About this exercise: Each line in the entries below that holds the word "second" belongs in the answer.

Dataset entries:

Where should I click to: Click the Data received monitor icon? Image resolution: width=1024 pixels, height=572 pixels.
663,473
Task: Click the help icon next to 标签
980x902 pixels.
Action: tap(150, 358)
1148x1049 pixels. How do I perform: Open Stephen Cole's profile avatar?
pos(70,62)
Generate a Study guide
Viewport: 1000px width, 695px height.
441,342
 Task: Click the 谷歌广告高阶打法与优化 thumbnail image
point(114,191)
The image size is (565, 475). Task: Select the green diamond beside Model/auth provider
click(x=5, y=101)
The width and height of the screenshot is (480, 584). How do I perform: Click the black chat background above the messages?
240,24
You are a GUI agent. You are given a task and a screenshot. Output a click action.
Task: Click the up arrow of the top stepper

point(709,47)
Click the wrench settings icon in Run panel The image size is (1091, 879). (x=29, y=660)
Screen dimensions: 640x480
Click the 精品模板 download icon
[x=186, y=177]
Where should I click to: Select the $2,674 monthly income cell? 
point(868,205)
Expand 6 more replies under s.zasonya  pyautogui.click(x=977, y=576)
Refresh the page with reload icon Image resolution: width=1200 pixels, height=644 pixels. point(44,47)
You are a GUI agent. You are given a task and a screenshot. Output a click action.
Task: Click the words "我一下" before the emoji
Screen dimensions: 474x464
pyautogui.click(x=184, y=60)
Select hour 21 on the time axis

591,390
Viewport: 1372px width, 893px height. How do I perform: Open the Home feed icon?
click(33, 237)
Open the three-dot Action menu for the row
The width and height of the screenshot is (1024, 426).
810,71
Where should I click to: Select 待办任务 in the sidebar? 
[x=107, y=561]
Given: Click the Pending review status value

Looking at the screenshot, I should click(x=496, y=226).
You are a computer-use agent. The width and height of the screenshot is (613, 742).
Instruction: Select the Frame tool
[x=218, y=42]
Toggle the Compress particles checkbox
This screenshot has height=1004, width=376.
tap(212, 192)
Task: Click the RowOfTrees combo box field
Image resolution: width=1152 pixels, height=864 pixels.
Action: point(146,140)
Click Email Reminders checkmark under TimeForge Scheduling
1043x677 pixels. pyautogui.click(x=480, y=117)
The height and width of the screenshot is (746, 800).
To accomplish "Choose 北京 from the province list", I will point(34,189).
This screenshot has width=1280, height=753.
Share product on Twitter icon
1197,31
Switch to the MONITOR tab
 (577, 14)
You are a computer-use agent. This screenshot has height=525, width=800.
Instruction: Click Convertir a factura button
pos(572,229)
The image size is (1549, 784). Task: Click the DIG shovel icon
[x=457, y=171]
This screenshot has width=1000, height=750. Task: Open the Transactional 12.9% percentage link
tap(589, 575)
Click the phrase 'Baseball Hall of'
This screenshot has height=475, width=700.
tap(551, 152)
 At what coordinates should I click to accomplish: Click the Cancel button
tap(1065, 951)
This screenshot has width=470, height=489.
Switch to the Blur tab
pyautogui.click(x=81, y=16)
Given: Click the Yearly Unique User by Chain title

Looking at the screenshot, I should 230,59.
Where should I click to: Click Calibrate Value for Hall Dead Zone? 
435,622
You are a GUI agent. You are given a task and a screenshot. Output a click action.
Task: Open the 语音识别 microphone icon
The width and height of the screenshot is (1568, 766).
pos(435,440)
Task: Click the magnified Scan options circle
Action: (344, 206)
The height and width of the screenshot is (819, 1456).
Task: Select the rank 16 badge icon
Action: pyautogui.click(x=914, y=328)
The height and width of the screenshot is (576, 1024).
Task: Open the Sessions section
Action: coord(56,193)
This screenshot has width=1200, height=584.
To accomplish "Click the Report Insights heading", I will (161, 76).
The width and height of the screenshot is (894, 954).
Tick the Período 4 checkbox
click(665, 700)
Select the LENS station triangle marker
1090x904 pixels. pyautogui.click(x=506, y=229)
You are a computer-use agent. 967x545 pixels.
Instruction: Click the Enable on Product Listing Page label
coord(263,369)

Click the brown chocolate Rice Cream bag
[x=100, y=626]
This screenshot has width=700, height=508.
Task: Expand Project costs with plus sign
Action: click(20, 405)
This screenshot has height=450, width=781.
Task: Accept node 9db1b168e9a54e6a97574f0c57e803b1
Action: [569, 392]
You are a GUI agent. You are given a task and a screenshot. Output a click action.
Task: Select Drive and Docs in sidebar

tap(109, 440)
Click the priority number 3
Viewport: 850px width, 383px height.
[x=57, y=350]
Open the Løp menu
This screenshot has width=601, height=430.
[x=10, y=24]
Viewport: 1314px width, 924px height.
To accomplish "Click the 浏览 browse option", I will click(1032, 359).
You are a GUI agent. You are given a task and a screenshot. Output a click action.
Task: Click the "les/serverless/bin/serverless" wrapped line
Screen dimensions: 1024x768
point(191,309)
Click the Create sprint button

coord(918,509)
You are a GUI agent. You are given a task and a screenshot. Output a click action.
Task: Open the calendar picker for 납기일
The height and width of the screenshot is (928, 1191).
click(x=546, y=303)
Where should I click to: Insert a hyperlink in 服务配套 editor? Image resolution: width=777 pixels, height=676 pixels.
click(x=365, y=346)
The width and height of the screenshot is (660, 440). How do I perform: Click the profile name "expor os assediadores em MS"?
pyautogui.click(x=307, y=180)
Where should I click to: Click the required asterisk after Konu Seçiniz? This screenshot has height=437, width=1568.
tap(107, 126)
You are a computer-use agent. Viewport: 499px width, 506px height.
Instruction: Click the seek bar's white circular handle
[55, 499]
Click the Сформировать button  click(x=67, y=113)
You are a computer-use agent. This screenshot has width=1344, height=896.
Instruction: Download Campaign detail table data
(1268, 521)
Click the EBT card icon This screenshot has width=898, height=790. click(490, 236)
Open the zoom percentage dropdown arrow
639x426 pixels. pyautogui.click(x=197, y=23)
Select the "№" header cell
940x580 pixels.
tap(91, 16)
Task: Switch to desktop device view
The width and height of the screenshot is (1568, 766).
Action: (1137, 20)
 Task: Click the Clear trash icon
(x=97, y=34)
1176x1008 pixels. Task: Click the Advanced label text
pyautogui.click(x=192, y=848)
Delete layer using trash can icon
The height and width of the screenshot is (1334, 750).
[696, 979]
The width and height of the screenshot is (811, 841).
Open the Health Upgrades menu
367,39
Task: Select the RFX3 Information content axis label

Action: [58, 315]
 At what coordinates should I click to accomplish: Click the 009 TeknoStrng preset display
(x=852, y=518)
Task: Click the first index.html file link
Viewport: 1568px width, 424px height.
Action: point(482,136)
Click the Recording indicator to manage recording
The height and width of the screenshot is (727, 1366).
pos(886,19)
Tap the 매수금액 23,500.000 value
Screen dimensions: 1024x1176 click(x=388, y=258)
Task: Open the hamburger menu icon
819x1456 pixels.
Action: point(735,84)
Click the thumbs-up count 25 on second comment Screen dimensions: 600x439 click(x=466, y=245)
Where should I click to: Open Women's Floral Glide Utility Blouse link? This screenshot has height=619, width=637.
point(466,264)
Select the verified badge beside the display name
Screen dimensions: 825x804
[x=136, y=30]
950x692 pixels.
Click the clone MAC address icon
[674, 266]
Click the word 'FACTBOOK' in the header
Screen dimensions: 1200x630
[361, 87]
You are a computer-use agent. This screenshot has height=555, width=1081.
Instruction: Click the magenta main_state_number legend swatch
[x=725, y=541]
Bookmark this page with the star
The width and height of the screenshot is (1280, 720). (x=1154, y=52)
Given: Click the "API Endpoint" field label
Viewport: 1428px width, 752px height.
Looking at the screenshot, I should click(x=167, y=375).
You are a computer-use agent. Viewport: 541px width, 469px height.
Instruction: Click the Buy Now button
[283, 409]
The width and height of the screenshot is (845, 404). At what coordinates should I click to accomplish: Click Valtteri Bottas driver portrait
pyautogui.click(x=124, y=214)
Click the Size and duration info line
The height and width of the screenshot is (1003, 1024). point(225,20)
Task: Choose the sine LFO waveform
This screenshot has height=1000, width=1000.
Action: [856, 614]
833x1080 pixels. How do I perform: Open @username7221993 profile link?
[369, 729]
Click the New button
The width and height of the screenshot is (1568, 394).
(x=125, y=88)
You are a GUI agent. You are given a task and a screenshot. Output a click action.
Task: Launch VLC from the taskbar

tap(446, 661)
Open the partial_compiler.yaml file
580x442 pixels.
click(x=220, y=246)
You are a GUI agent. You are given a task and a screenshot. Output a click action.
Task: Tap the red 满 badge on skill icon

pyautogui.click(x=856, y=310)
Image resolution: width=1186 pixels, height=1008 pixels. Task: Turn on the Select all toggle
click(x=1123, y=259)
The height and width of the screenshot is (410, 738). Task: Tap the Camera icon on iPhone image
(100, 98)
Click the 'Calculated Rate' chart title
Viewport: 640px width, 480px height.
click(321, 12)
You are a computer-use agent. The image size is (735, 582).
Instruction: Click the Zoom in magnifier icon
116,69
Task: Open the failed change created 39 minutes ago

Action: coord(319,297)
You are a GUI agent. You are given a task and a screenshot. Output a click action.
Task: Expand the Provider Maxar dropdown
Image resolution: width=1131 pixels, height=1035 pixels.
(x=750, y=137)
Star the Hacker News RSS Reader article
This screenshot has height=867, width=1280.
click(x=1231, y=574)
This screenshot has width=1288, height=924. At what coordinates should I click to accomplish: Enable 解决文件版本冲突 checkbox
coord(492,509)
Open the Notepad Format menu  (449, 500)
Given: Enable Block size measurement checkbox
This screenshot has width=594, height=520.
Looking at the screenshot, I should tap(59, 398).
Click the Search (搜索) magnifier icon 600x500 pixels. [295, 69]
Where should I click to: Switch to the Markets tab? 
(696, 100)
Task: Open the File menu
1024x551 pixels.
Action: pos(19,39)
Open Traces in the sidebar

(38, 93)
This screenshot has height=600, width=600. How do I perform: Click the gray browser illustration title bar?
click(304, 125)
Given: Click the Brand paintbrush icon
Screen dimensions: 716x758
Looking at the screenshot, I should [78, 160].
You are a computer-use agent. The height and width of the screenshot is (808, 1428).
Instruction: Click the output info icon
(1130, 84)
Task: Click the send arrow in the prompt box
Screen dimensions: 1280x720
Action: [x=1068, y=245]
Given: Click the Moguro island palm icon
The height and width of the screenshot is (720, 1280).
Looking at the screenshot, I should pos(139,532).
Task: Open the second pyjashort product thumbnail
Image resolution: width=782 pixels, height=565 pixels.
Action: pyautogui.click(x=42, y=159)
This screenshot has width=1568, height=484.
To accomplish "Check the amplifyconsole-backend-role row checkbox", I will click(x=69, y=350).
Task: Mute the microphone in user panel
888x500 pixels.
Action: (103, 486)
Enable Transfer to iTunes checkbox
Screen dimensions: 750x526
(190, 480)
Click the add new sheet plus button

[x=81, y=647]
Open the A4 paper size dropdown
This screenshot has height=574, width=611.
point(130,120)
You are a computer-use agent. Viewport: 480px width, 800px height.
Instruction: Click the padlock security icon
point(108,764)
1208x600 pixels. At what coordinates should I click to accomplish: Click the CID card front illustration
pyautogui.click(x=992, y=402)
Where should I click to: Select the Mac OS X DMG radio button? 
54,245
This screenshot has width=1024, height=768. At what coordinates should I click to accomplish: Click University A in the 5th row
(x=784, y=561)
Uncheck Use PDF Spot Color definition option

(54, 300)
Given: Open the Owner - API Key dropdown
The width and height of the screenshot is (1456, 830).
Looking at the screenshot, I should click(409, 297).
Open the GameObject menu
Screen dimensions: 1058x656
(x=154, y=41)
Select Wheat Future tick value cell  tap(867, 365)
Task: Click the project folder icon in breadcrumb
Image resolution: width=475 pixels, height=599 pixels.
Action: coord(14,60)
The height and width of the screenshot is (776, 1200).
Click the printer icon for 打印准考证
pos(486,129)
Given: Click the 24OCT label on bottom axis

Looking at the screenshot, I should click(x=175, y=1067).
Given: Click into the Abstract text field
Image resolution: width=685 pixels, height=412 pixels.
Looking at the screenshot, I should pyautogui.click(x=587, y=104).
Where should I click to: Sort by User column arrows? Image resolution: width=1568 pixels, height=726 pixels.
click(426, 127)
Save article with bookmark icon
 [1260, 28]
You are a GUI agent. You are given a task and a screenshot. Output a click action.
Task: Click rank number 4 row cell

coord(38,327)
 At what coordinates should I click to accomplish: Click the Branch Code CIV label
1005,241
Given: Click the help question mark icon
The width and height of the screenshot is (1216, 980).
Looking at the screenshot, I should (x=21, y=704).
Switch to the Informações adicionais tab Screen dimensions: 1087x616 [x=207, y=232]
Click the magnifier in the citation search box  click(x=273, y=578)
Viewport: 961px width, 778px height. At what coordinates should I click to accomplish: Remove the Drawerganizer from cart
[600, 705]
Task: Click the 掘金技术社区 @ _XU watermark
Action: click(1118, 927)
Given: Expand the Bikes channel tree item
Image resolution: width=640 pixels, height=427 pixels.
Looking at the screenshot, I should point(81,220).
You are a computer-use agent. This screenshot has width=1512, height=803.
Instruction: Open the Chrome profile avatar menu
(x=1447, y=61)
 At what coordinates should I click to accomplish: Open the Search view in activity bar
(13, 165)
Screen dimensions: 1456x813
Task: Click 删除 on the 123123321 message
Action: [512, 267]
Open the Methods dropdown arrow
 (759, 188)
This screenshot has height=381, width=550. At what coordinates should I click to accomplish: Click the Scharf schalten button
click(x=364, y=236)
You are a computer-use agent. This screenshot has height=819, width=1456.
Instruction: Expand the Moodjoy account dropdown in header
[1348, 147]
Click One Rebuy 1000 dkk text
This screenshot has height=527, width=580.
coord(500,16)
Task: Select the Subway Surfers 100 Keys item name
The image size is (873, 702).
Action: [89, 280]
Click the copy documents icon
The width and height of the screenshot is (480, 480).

Expected answer:
Click the thumbs-up count 25 on second comment Screen dimensions: 600x439 click(x=466, y=245)
Task: Open the second pyjashort product thumbnail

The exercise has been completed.